[Problem]
Return the records exactly, with nothing added.

(Records from a data collection)
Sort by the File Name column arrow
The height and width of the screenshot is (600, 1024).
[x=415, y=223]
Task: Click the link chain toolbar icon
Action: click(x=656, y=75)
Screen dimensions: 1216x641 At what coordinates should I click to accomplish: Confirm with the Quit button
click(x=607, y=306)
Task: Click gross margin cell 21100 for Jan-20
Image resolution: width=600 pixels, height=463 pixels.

[Your response]
Sort by the File Name column arrow
The height and width of the screenshot is (600, 1024).
[x=415, y=223]
Task: Click the link chain toolbar icon
Action: click(x=656, y=75)
Screen dimensions: 1216x641 At what coordinates should I click to accomplish: Confirm with the Quit button
click(x=607, y=306)
Task: Click gross margin cell 21100 for Jan-20
Image resolution: width=600 pixels, height=463 pixels.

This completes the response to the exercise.